→ **Data section**
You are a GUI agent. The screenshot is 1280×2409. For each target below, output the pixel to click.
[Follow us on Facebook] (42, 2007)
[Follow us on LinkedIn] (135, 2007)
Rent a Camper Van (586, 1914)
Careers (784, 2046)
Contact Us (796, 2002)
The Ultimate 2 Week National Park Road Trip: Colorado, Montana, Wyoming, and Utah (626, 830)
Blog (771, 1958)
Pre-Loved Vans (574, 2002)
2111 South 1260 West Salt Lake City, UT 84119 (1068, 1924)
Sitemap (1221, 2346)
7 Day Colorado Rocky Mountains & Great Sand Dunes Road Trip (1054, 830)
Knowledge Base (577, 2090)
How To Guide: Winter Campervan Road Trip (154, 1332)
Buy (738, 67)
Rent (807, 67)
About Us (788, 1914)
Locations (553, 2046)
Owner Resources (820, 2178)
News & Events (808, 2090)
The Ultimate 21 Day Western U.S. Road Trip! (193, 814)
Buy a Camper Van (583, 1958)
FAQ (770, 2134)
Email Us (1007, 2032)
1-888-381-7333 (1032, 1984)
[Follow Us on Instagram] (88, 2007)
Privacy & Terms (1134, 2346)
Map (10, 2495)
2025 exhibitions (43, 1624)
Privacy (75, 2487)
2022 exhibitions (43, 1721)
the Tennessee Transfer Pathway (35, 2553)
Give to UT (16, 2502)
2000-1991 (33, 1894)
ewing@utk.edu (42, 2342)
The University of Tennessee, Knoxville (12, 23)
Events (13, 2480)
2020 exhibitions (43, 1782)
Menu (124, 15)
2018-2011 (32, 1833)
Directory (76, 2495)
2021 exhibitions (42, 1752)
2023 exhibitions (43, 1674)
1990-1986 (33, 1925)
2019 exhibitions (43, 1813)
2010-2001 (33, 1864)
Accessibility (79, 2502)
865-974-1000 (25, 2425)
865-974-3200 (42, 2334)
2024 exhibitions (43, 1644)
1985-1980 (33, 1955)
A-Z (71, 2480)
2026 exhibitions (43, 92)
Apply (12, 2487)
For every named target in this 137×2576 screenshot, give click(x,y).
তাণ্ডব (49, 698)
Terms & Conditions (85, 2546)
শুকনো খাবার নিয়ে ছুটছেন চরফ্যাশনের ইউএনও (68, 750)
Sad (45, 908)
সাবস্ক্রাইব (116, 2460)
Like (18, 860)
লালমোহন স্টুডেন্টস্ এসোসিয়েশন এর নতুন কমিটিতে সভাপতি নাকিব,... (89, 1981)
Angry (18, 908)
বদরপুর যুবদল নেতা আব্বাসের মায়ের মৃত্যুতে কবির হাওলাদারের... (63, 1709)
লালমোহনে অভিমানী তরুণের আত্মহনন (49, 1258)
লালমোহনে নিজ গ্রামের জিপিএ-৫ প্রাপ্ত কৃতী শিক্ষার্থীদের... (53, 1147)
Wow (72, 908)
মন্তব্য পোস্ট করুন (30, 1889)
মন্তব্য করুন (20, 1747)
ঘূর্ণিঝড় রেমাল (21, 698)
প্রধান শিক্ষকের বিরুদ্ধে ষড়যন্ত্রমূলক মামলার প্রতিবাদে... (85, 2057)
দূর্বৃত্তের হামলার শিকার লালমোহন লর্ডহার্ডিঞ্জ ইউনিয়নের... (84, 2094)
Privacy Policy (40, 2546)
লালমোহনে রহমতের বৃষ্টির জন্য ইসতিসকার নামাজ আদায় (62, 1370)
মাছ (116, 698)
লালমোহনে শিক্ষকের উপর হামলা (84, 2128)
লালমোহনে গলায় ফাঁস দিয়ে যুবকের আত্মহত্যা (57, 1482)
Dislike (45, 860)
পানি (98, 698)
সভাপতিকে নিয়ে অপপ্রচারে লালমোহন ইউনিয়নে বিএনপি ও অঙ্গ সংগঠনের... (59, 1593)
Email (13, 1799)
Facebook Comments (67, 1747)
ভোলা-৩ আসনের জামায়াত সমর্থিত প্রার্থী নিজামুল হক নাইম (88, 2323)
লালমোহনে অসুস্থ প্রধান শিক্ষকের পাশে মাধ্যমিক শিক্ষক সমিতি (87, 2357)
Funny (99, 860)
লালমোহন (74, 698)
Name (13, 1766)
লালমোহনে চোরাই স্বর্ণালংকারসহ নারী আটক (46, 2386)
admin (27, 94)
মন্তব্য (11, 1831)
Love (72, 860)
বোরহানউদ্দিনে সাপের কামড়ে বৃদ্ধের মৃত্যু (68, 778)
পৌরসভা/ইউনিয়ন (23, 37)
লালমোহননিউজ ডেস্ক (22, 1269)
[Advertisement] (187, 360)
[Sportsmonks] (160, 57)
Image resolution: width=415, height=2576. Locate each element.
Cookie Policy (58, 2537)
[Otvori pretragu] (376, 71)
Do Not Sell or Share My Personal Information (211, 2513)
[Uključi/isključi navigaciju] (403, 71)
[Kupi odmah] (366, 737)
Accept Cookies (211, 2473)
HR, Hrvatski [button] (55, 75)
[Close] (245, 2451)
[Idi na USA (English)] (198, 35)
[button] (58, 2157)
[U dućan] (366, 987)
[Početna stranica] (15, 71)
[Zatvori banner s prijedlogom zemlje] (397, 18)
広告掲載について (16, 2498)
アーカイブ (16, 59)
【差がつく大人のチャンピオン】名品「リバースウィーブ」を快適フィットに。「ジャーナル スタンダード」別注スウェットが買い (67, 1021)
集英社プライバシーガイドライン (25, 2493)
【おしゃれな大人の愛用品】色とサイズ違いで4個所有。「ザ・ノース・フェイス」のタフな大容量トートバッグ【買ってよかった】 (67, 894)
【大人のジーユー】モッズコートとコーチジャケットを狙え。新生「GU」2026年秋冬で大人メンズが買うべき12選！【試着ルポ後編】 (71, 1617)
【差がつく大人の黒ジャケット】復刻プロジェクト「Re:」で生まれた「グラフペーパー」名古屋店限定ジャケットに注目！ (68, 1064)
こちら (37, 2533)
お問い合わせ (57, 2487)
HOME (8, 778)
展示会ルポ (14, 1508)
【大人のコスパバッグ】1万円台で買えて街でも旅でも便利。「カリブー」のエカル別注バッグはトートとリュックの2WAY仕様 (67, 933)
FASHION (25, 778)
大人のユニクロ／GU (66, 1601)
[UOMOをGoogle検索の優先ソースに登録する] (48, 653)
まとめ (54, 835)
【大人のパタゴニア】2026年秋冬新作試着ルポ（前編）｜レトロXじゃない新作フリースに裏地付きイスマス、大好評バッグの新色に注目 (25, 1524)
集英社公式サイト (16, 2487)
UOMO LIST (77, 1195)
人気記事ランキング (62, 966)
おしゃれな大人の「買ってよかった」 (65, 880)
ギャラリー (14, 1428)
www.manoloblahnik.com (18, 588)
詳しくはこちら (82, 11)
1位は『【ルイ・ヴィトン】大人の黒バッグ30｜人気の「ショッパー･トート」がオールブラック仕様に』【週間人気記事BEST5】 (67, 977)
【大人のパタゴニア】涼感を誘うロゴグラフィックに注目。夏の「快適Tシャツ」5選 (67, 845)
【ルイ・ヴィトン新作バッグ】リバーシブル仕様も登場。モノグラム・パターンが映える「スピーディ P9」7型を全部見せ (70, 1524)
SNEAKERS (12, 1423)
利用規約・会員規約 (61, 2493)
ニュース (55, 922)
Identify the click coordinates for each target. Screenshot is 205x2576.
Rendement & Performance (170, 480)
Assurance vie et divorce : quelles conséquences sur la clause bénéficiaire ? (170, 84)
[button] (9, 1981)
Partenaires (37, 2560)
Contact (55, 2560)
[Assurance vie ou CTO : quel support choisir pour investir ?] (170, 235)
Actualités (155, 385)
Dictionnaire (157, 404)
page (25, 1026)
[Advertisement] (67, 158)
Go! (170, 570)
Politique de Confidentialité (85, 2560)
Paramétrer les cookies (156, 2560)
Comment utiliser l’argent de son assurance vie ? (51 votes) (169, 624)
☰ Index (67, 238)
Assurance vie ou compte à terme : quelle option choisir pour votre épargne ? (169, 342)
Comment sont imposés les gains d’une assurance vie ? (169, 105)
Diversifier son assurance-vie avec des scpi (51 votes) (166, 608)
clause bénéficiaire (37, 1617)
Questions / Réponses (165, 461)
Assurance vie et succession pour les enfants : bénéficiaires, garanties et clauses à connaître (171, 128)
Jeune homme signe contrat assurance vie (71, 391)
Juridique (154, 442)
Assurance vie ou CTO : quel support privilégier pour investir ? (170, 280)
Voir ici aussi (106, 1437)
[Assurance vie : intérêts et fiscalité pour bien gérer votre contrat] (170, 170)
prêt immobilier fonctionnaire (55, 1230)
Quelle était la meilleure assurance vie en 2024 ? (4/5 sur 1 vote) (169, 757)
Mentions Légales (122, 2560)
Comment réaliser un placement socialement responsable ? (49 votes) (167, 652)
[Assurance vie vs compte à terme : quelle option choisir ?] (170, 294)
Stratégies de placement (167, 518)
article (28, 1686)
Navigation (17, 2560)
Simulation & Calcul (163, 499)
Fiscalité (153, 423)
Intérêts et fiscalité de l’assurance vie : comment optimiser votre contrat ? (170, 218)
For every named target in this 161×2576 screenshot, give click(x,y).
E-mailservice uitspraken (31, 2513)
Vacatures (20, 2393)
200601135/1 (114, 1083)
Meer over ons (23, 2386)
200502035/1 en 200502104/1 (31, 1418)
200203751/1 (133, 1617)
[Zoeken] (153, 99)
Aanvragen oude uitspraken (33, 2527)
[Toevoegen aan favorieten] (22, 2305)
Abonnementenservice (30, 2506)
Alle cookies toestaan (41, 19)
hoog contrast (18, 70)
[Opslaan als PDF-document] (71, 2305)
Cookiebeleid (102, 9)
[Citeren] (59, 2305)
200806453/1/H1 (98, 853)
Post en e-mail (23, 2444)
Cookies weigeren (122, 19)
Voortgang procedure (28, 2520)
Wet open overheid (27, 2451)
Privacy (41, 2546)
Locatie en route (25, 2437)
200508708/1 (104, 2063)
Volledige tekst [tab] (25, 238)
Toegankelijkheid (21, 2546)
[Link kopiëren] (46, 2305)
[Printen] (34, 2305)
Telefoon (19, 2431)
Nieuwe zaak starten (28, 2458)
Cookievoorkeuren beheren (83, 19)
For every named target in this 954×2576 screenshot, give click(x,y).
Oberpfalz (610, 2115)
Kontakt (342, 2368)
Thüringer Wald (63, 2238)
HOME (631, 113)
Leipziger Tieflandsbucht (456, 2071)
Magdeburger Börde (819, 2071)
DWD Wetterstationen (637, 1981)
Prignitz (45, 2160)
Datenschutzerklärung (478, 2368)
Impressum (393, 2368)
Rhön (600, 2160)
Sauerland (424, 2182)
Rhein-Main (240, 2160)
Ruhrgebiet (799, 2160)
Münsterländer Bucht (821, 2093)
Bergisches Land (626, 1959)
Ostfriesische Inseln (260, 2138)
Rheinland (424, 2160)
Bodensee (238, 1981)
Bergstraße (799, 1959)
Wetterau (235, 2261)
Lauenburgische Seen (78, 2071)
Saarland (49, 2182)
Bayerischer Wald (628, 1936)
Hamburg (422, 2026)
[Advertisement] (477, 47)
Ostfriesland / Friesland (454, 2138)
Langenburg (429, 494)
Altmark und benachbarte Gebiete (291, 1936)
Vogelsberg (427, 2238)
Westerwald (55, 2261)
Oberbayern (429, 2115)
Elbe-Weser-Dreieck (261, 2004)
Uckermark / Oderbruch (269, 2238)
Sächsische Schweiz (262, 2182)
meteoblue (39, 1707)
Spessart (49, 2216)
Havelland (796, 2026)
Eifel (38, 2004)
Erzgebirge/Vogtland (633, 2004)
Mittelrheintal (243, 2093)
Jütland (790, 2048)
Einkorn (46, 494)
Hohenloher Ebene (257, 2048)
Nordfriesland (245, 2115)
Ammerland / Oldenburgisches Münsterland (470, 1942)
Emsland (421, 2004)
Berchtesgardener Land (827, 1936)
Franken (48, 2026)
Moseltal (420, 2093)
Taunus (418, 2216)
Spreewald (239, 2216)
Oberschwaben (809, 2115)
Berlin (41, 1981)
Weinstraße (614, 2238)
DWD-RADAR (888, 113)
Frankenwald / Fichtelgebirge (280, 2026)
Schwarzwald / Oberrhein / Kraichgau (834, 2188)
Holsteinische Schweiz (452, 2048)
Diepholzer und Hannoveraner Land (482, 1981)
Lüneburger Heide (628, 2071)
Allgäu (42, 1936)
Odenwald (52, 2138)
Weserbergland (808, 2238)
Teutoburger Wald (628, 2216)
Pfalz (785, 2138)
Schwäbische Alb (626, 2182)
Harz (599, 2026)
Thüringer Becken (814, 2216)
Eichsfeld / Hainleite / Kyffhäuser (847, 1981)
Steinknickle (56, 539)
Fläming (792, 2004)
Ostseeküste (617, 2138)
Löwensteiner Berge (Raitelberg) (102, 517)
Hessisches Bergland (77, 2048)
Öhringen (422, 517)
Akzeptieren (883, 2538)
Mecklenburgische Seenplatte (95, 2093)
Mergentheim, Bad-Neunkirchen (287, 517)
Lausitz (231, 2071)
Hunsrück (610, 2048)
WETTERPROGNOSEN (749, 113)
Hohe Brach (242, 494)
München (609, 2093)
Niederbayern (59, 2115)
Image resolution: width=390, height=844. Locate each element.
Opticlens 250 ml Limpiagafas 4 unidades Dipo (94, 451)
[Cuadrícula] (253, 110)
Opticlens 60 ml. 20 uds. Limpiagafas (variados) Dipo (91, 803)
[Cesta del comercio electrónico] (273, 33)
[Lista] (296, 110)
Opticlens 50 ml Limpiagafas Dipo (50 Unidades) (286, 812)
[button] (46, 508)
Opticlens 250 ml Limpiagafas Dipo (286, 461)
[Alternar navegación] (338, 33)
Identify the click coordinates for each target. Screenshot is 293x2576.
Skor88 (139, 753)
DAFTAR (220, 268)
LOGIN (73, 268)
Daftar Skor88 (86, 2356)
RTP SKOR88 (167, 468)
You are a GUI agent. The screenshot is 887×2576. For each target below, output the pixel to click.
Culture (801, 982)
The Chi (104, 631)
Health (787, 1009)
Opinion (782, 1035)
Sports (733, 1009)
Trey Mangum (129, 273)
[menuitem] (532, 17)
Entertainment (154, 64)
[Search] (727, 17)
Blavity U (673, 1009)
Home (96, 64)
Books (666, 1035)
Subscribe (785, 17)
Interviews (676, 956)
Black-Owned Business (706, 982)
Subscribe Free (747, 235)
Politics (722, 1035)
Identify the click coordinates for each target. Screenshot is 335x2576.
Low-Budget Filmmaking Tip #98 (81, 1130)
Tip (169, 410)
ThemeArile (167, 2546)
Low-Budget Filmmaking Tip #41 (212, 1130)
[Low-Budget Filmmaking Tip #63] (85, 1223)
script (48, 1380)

→ **About this task**
Taking the lines above, repeat exactly those from the line that contains "লালমোহননিউজ ডেস্ক (22, 1269)" through the line that contains "大人のユニクロ／GU (66, 1601)", and both of those lines as well. Include nothing else.

→ **Task result**
লালমোহননিউজ ডেস্ক (22, 1269)
[Advertisement] (187, 360)
[Sportsmonks] (160, 57)
Image resolution: width=415, height=2576. Locate each element.
Cookie Policy (58, 2537)
[Otvori pretragu] (376, 71)
Do Not Sell or Share My Personal Information (211, 2513)
[Uključi/isključi navigaciju] (403, 71)
[Kupi odmah] (366, 737)
Accept Cookies (211, 2473)
HR, Hrvatski [button] (55, 75)
[Close] (245, 2451)
[Idi na USA (English)] (198, 35)
[button] (58, 2157)
[U dućan] (366, 987)
[Početna stranica] (15, 71)
[Zatvori banner s prijedlogom zemlje] (397, 18)
広告掲載について (16, 2498)
アーカイブ (16, 59)
【差がつく大人のチャンピオン】名品「リバースウィーブ」を快適フィットに。「ジャーナル スタンダード」別注スウェットが買い (67, 1021)
集英社プライバシーガイドライン (25, 2493)
【おしゃれな大人の愛用品】色とサイズ違いで4個所有。「ザ・ノース・フェイス」のタフな大容量トートバッグ【買ってよかった】 (67, 894)
【大人のジーユー】モッズコートとコーチジャケットを狙え。新生「GU」2026年秋冬で大人メンズが買うべき12選！【試着ルポ後編】 (71, 1617)
【差がつく大人の黒ジャケット】復刻プロジェクト「Re:」で生まれた「グラフペーパー」名古屋店限定ジャケットに注目！ (68, 1064)
こちら (37, 2533)
お問い合わせ (57, 2487)
HOME (8, 778)
展示会ルポ (14, 1508)
【大人のコスパバッグ】1万円台で買えて街でも旅でも便利。「カリブー」のエカル別注バッグはトートとリュックの2WAY仕様 (67, 933)
FASHION (25, 778)
大人のユニクロ／GU (66, 1601)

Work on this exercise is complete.